The Mystery of Ode to Billie Joe

This site offers endless speculation on the song's events, showing that Rashomon has nothing on Billie Joe, as well as invaluable insights which listeners unfamiliar with the time and place might miss. One of the most useful items was the one narrowing down which bridge was the most likely referenced in the song based on the location of Choctaw Ridge. I am left with no answers, only additional questions. For those looking for something to do, here they are:

1. In the novelization based on the movie script written by a man who came up with his own ideas based on Bobbie Gentry's song, the narrator's mother adds, "He's dead" after relating that Billie Joe had jumped, with a phrase such as "as if there could be any doubt of the outcome of such an act." Well, IS there? CAN there be any doubt? Wikipedia, if that's a trusted source, states the Tallahatchie River is about 50 feet deep and full of large sharp rocks. Is jumping off bridges not a "thing" on any part of the Tallahatchie River, especially near Choctaw Ridge? Has anyone jumped, fell, or been pushed off any such bridge, and if so what was the result? I say, send MythBusters to the several best candidate bridges and run crash tests with dummies!

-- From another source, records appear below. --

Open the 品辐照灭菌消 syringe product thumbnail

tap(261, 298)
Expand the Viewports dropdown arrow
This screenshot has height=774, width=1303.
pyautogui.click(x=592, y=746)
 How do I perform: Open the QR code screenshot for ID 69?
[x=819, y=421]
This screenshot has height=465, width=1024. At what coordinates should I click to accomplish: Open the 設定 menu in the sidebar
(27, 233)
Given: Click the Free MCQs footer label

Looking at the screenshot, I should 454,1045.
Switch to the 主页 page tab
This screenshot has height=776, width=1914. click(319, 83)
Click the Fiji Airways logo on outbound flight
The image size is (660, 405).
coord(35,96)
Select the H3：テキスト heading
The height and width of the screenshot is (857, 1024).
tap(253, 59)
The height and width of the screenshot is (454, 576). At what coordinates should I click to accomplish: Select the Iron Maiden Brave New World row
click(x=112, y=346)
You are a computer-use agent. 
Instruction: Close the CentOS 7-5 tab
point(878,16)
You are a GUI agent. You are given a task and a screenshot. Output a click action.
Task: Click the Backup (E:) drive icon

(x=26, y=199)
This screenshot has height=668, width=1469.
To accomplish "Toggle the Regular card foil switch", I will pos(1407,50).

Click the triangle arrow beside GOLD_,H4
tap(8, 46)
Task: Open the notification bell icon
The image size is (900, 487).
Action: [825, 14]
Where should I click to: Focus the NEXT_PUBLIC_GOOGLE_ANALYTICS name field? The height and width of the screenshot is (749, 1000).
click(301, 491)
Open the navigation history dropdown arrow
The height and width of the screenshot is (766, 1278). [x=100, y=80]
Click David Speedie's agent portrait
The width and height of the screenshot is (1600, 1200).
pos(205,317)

2. Did Bobbie Gentry ever actually state that the object thrown off the bridge was an aborted, stillborn, miscarried, or any kind of baby? I thought she stated she didn't know what they threw and that was not the point of the song. Is this truly from an interview or someone's imagination?

3. Does anyone have the full text of the original long version with the missing verses? The song was said to be originally 7 minutes edited to 4. I found handwritten lyrics on display from Ole Miss beginning with a verse about a girl who does not seem to be the narrator, at first sounding as if she is missing, then as if her whereabouts are known but she avoids all public contact due to some knowledge of the song's events. It seems this one verse would not be enough to render the song nearly twice as long! Are there other verses and what is their content and purport?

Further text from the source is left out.